By: Mike Koury | Woodward Talk | Published May 27, 2025
BERKLEY — A social media post about a resident putting down rat poison to keep dogs off the lawn, which turned out to be untrue, led to a Berkley Public Safety Department response.
According to Berkley police, they were notified of a May 16 post in a Berkley community forum on Facebook that said a resident had spread rat poison on the resident’s own yard to keep dogs off it.
“The resident had claimed he had placed poison down on the yard to keep animals off, and had made a mention to a passerby, you know, ‘Keep your dog off the lawn. I put rat poison down,’” Berkley Detective Lt.
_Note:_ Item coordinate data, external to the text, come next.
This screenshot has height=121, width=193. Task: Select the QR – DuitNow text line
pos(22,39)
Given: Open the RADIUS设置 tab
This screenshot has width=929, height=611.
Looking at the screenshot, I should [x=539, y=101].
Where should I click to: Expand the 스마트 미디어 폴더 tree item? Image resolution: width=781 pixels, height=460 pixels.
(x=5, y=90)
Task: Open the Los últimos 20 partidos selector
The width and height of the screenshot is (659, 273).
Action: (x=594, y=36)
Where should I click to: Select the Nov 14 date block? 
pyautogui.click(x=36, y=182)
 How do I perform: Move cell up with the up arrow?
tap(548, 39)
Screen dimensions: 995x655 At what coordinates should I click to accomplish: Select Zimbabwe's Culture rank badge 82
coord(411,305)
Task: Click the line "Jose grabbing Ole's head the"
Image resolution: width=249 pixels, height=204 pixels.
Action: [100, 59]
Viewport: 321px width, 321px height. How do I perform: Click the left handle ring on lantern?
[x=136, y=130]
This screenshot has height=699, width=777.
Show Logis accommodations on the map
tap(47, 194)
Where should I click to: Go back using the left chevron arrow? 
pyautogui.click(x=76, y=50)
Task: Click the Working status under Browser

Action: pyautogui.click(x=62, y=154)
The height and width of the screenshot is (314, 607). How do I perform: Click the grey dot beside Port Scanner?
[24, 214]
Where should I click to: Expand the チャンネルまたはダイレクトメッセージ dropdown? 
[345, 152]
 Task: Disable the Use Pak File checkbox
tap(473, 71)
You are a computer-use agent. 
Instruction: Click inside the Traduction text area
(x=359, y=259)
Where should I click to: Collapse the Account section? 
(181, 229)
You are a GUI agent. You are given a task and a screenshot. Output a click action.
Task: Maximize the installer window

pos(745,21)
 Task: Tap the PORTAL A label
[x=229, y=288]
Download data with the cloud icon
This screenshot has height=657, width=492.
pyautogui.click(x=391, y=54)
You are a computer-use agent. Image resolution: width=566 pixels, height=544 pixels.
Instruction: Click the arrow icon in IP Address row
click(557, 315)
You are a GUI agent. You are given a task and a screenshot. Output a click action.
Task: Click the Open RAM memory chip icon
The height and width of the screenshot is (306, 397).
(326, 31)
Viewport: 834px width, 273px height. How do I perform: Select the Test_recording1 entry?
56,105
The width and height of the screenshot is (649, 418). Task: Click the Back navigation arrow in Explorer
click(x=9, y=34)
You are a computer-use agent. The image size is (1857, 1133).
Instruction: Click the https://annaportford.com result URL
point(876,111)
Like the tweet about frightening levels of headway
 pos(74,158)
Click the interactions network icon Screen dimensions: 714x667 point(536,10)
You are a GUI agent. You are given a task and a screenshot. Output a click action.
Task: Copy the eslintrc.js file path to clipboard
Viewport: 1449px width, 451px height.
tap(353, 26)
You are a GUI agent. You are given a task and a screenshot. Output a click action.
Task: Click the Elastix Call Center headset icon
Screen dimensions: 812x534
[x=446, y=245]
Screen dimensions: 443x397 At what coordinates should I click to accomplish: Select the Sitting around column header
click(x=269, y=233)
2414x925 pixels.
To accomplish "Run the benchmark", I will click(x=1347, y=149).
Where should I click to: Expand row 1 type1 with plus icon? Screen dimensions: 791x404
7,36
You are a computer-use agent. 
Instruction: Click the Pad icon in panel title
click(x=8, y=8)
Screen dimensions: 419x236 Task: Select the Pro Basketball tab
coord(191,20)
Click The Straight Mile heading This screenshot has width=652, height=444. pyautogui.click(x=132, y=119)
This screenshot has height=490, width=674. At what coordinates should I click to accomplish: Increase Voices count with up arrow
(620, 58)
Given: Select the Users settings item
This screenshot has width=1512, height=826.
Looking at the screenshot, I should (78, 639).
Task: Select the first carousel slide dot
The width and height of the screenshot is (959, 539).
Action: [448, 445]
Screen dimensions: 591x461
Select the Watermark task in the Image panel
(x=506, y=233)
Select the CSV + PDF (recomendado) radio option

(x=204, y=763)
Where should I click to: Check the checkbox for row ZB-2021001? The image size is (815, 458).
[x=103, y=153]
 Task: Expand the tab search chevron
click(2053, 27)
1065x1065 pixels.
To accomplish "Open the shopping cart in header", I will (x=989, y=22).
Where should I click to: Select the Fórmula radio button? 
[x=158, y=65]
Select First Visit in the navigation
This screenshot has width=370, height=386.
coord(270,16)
Andrew Hadfield said. “There was communication that (they) had showed (them) a bucket of rat poison. And so they were fearful that could endanger unknowing people that were walking past.”
Police were alerted to the post and went to check out the home the next day, at 8:30 a.m. May 17, in the 3300 block of Ellwood Avenue.
Hadfield said officers went to the home, talked to the homeowner and looked around the yard, but they didn’t find any rat poison in the yard.
The homeowner told police, according to Hadfield, that numerous people walking their dogs — even on a leash — had the dogs rolling around in the homeowner’s yard and grass.
“(They) had said to somebody that there was something down to keep them off the yard when, in fact, that was really just trying to keep them off (the lawn),” he said. “There was nothing put down. So, we didn’t see anything. There’s no evidence that he had actually been putting rat poison down.”
A city ordinance states, “No person shall throw or deposit any poisonous substance on any exposed public or private place where it endangers, or is likely to endanger, any animal or bird.”
The Public Safety Department posted an update May 17 on its social media in the hope that it would alleviate residents’ concerns on the issue and give warning to people on both sides of it.
“There’s some people in the community that were upset that (they) even made that (statement), because it causes community concern,” Hadfield said. “And other people supporting, ‘Hey, keep your dog off his lawn and they need to be on a leash.’ So, there’s obviously several different sides of the story, and then our side is kind of both sides. Don’t put rat poison down. Let’s keep our dogs under control. It’s always going to be a split decision on that.
“Obviously, we don’t want to harm animals, so we don’t want to be doing that, but we also have to respect people’s property, and just trying to get everybody to kind of get along through that,” he said.